• STATED PROBLEM A: Reproduce the text on Kind from "Today, Kind Bars" to "in October 2019.".
• STATED PROBLEM B: Name every company besides Kind that appears in the text on Kind.

• SOURCE:
----------------
Kind LLC, stylized as KIND, is a snack food company based in New York City. It was founded in 2004 by Daniel Lubetzky. Since 2020, it has been a subsidiary of Mars.

History 
Daniel Lubetzky founded Kind in 2004. The company reached $1 million dollars of sales in the first year.

In 2008, private equity firm VMG Partners invested in Kind. The investment enabled the company to scale its sampling efforts to get more people to try Kind bars. When VMG got involved, Kind bars were only sold in 20,000 locations and Lubetzky's sampling budget was $800. By 2009, that budget was $800,000 and offering free samples became a large part of the Kind marketing plan. In 2014, Lubetzky bought all of VMG's shares.

Today, Kind Bars are sold at more than 150,000 stores in the US. In 2014, they sold over 458 million bars and granola pouches, almost doubling 2013's sales. The company now has nearly five hundred employees.

In 2017 Mars brand purchased a minority stake in Kind. The deal valuated the company at over $4 billion. In 2017 sales  reached $718.9 million.

Kind acquired North Carolina-based Creative Snacks in October 2019. 

In February 2020, Kind launched an expansion into frozen bars, refrigerated nut-butter bars, and chocolate clusters.
----------------
• SUPPLIED RECORDS:
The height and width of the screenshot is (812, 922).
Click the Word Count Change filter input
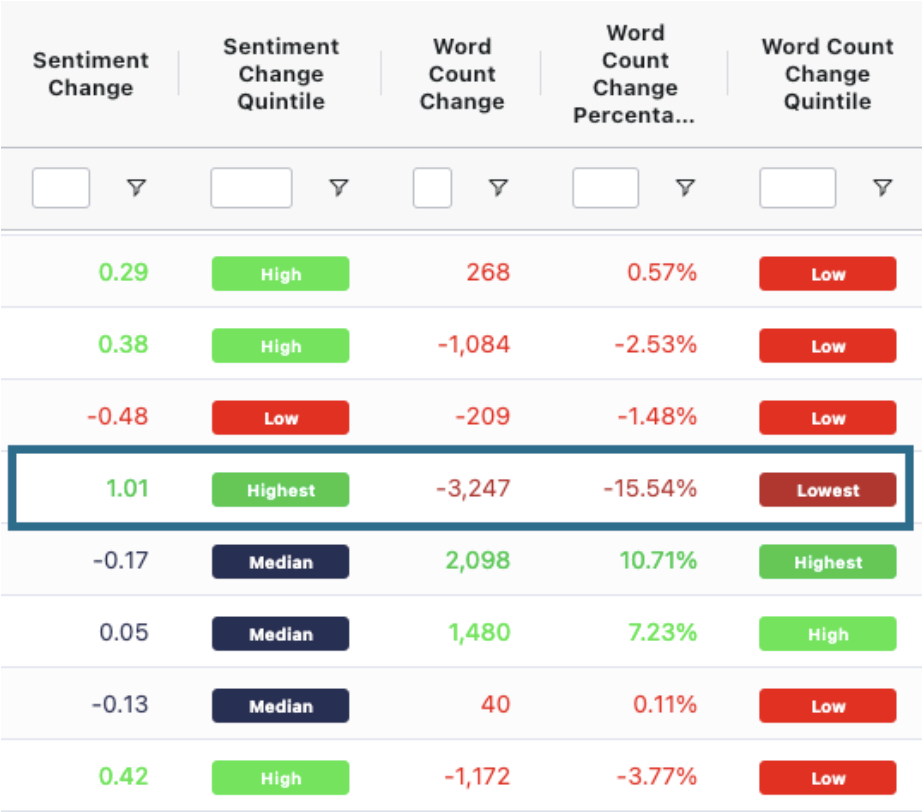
----------------
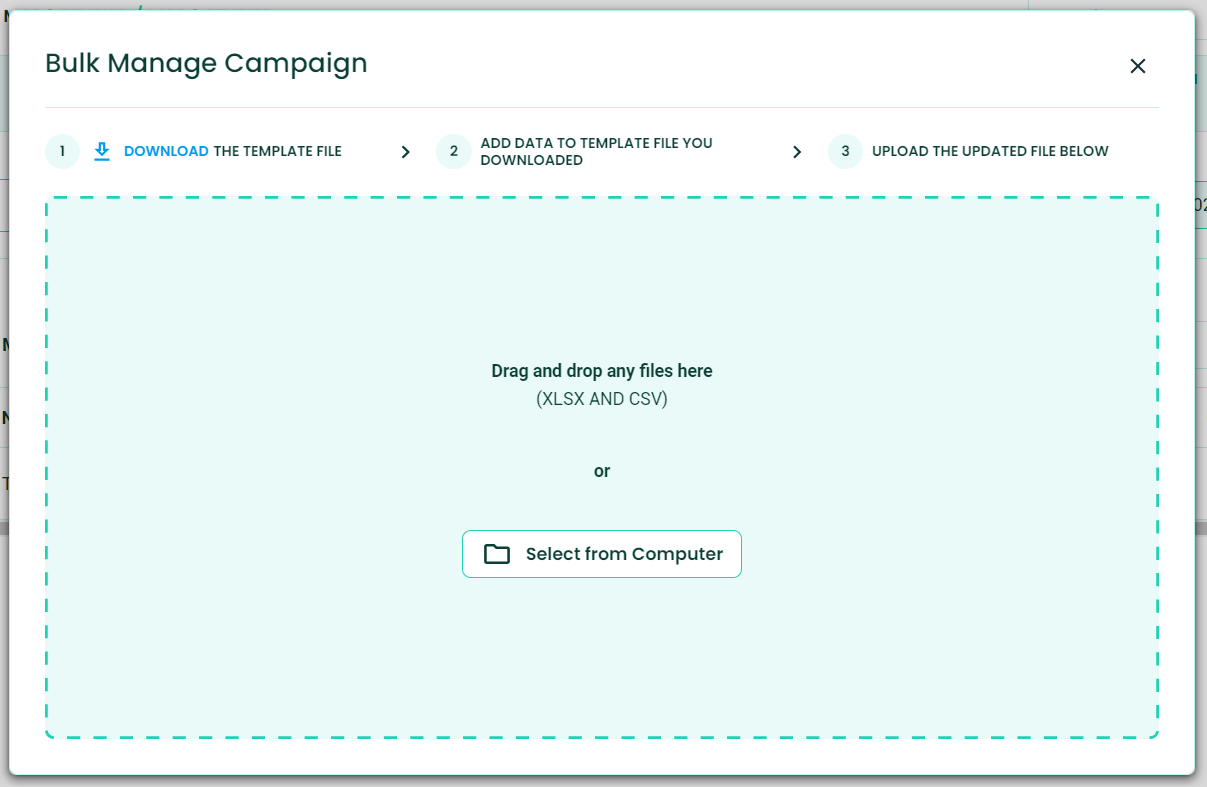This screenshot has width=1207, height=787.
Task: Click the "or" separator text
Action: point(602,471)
----------------
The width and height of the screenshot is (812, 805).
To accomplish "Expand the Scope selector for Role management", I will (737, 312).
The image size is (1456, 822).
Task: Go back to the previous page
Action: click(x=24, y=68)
----------------
• ANSWER A:
Today, Kind Bars are sold at more than 150,000 stores in the US. In 2014, they sold over 458 million bars and granola pouches, almost doubling 2013's sales. The company now has nearly five hundred employees.

In 2017 Mars brand purchased a minority stake in Kind. The deal valuated the company at over $4 billion. In 2017 sales  reached $718.9 million.

Kind acquired North Carolina-based Creative Snacks in October 2019.

• ANSWER B: Mars, VMG Partners, Creative Snacks